What needs to be done – Your task is to copy every record exactly.
Start of Extracted entries
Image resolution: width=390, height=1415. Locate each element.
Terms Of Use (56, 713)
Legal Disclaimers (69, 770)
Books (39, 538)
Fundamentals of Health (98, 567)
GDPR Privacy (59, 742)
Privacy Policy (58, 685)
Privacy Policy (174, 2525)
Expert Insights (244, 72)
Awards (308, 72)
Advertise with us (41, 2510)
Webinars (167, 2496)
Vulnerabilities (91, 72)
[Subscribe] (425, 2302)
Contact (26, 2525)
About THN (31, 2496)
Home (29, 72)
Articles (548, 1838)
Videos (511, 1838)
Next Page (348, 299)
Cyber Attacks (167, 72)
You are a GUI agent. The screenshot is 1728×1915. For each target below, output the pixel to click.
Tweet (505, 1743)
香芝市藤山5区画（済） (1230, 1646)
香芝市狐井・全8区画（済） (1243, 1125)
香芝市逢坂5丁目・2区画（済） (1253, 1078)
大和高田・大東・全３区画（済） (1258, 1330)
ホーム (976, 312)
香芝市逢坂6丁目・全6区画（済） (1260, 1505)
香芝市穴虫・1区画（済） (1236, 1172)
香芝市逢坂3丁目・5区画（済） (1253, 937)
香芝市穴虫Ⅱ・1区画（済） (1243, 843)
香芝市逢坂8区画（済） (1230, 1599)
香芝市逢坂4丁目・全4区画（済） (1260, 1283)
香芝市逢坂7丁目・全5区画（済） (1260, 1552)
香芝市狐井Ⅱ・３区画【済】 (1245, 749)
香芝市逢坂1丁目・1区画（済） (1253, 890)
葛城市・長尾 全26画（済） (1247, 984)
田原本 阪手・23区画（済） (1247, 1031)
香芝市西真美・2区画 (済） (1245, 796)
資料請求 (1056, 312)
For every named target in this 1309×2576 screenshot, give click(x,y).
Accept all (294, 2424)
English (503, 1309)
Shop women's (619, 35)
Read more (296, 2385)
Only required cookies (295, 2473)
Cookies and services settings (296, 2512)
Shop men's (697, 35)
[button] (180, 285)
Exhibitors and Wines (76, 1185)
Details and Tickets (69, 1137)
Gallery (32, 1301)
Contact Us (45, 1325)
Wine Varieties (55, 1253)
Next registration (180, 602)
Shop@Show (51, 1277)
End of Extracted entries
Solved problem –
Image resolution: width=390, height=1415. Locate each element.
Terms Of Use (56, 713)
Legal Disclaimers (69, 770)
Books (39, 538)
Fundamentals of Health (98, 567)
GDPR Privacy (59, 742)
Privacy Policy (58, 685)
Privacy Policy (174, 2525)
Expert Insights (244, 72)
Awards (308, 72)
Advertise with us (41, 2510)
Webinars (167, 2496)
Vulnerabilities (91, 72)
[Subscribe] (425, 2302)
Contact (26, 2525)
About THN (31, 2496)
Home (29, 72)
Articles (548, 1838)
Videos (511, 1838)
Next Page (348, 299)
Cyber Attacks (167, 72)
You are a GUI agent. The screenshot is 1728×1915. For each target below, output the pixel to click.
Tweet (505, 1743)
香芝市藤山5区画（済） (1230, 1646)
香芝市狐井・全8区画（済） (1243, 1125)
香芝市逢坂5丁目・2区画（済） (1253, 1078)
大和高田・大東・全３区画（済） (1258, 1330)
ホーム (976, 312)
香芝市逢坂6丁目・全6区画（済） (1260, 1505)
香芝市穴虫・1区画（済） (1236, 1172)
香芝市逢坂3丁目・5区画（済） (1253, 937)
香芝市穴虫Ⅱ・1区画（済） (1243, 843)
香芝市逢坂8区画（済） (1230, 1599)
香芝市逢坂4丁目・全4区画（済） (1260, 1283)
香芝市逢坂7丁目・全5区画（済） (1260, 1552)
香芝市狐井Ⅱ・３区画【済】 (1245, 749)
香芝市逢坂1丁目・1区画（済） (1253, 890)
葛城市・長尾 全26画（済） (1247, 984)
田原本 阪手・23区画（済） (1247, 1031)
香芝市西真美・2区画 (済） (1245, 796)
資料請求 (1056, 312)
For every named target in this 1309×2576 screenshot, give click(x,y).
Accept all (294, 2424)
English (503, 1309)
Shop women's (619, 35)
Read more (296, 2385)
Only required cookies (295, 2473)
Cookies and services settings (296, 2512)
Shop men's (697, 35)
[button] (180, 285)
Exhibitors and Wines (76, 1185)
Details and Tickets (69, 1137)
Gallery (32, 1301)
Contact Us (45, 1325)
Wine Varieties (55, 1253)
Next registration (180, 602)
Shop@Show (51, 1277)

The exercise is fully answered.